* Exercise materials:
= = = =

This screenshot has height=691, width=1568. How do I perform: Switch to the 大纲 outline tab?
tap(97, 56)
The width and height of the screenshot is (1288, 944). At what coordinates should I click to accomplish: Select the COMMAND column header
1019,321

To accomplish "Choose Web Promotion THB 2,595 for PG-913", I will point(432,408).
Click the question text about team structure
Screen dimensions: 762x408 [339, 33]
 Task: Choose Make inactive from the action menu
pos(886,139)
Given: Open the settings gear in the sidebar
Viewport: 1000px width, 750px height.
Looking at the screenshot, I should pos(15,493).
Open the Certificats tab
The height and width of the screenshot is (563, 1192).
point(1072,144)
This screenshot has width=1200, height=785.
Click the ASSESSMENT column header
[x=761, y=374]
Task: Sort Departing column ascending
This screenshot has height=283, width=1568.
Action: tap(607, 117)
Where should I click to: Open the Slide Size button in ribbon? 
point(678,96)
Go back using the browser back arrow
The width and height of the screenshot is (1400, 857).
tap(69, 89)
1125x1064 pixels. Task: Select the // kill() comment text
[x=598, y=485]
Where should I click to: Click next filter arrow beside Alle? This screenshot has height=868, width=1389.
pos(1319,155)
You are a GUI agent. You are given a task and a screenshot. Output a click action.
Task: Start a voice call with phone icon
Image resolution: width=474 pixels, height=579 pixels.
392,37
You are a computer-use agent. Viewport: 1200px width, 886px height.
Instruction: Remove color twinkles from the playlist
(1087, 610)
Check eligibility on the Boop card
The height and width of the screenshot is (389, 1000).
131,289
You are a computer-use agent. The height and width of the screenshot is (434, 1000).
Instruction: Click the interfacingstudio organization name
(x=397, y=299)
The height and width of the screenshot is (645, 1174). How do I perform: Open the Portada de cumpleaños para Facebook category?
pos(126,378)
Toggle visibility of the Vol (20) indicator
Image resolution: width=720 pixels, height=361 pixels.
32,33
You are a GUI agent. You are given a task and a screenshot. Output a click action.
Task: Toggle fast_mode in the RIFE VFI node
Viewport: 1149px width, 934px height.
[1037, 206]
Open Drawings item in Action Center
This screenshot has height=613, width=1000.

= = = =

Set down each entry exactly, leaving none out.

* Response:
This screenshot has height=691, width=1568. How do I perform: Switch to the 大纲 outline tab?
tap(97, 56)
The width and height of the screenshot is (1288, 944). At what coordinates should I click to accomplish: Select the COMMAND column header
1019,321

To accomplish "Choose Web Promotion THB 2,595 for PG-913", I will point(432,408).
Click the question text about team structure
Screen dimensions: 762x408 [339, 33]
 Task: Choose Make inactive from the action menu
pos(886,139)
Given: Open the settings gear in the sidebar
Viewport: 1000px width, 750px height.
Looking at the screenshot, I should pos(15,493).
Open the Certificats tab
The height and width of the screenshot is (563, 1192).
point(1072,144)
This screenshot has width=1200, height=785.
Click the ASSESSMENT column header
[x=761, y=374]
Task: Sort Departing column ascending
This screenshot has height=283, width=1568.
Action: tap(607, 117)
Where should I click to: Open the Slide Size button in ribbon? 
point(678,96)
Go back using the browser back arrow
The width and height of the screenshot is (1400, 857).
tap(69, 89)
1125x1064 pixels. Task: Select the // kill() comment text
[x=598, y=485]
Where should I click to: Click next filter arrow beside Alle? This screenshot has height=868, width=1389.
pos(1319,155)
You are a GUI agent. You are given a task and a screenshot. Output a click action.
Task: Start a voice call with phone icon
Image resolution: width=474 pixels, height=579 pixels.
392,37
You are a computer-use agent. Viewport: 1200px width, 886px height.
Instruction: Remove color twinkles from the playlist
(1087, 610)
Check eligibility on the Boop card
The height and width of the screenshot is (389, 1000).
131,289
You are a computer-use agent. The height and width of the screenshot is (434, 1000).
Instruction: Click the interfacingstudio organization name
(x=397, y=299)
The height and width of the screenshot is (645, 1174). How do I perform: Open the Portada de cumpleaños para Facebook category?
pos(126,378)
Toggle visibility of the Vol (20) indicator
Image resolution: width=720 pixels, height=361 pixels.
32,33
You are a GUI agent. You are given a task and a screenshot. Output a click action.
Task: Toggle fast_mode in the RIFE VFI node
Viewport: 1149px width, 934px height.
[1037, 206]
Open Drawings item in Action Center
This screenshot has height=613, width=1000.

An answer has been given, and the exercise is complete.